* [COMPLETE THE FOLLOWING]:
1/ In the upgrade thread, rewrite the passage between "Thanks for sharing" and "repeat if not.", inclusive, putting "standby servers" in place of "replicas".
2/ Answer these questions about the upgrade thread:
(a) Which function does Richard plan to use to check the replicas after stopping the primary?
(b) According to Jerry, how long do they wait after stopping the primary before stopping the replicas?
(c) After filtering and sorting the pg_controldata output, how many lines does Jerry expect if all nodes match?

* [TEXT PASSAGE]:
Re: In-place upgrade with streaming replicas

From
richard@kojedz.in
Date:
Dear Jerry,

Thanks for sharing your experiments, I will implement our upgrades in a 
similar way. Terminate/restart on different port, wait for catchup, stop 
primary, check replicas somehow (using pg_wal_lsn_diff()), then stop 
replicas too, check for pg_controldata match, and repeat if not.

Regards,
Richard

2025-02-21 04:57 időpontban Jerry Sievers ezt írta:
> richard@kojedz.in writes:
> 
>> Dear Jerry,
>> 
>> So, yes it turns out that some kind of loop must be involved here, as
>> you described:
>> 
>> 1. ensure cluster is running
>> 2. stop primary
>> 3. wait some time
>> 4. stop replicas
>> 5. check if checkpoint locations match. repeat from step 1 if
>> out-of-sync.
>> 
>> My question here is, the unreliable step here is 3rd one. Can we query
>> the replica runtime if he did catch up? I mean, that after stopping
>> the primary, we can obtain the checkpoint location from
>> pg_controldata, then, can we somehow query the running replica about
>> that?
> Assuming your client traffic has been stopped ahead of time and perhaps
> you did a lockout via HBA or other means, including forcible 
> termination
> of persistent clients (we usually do a restart of the primary to insure
> this)...
> 
> We don't wait more than a few seconds before also stopping the replicas
> and the vast majority of times all nodes are at the same checkpoint.
> 
> Cheers!
> 
>> 
>> Thanks in advance,
>> Richard
>> 
>> 2025-02-20 08:49 időpontban Jerry Sievers ezt írta:
>>> richard@kojedz.in writes:
>>> 
>>>> Dear Alvaro,
>>>> Thanks for your answers. Unfortunately, I was unaware of a shutdown
>>>> record, that makes a difference then. So, I definitely must stop the
>>>> primary first, then use pg_controldata to obtain checkpoint
>>>> info. Then, can I query the replicas while they are up and running 
>>>> if
>>>> they've received the shutdown record or not? So, after shutting down
>>>> the primary, how will I know if a replica has received the mentioned
>>>> record, and is safe to shutdown?
>>> Hmmm, not sure about that but what we do, is stop primary, wait a
>>> $short time, then stop replicas...
>>> Then run pg_controldata on all nodes | filter out only the line
>>> indicating latest checkpoint and sort -u the output.  Expect only a
>>> single line if all are matched.
>>> You may also wish to first insure that you got the same number of
>>> lines as total node count before doing the sorting and uniqueing.

* [DATASET EXCERPT]:
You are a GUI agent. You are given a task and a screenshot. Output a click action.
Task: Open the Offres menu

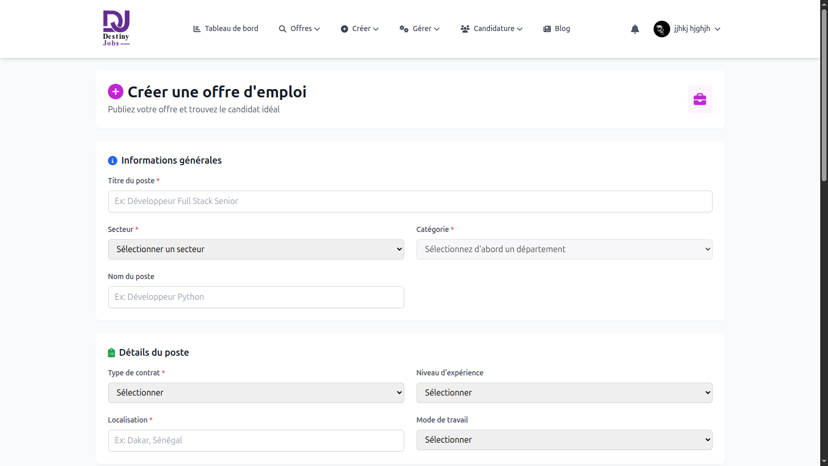300,28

* [SET OF ANSWERS]:
1/
Thanks for sharing your experiments, I will implement our upgrades in a 
similar way. Terminate/restart on different port, wait for catchup, stop 
primary, check standby servers somehow (using pg_wal_lsn_diff()), then stop 
standby servers too, check for pg_controldata match, and repeat if not.

2/
(a) pg_wal_lsn_diff()
(b) No more than a few seconds.
(c) A single line.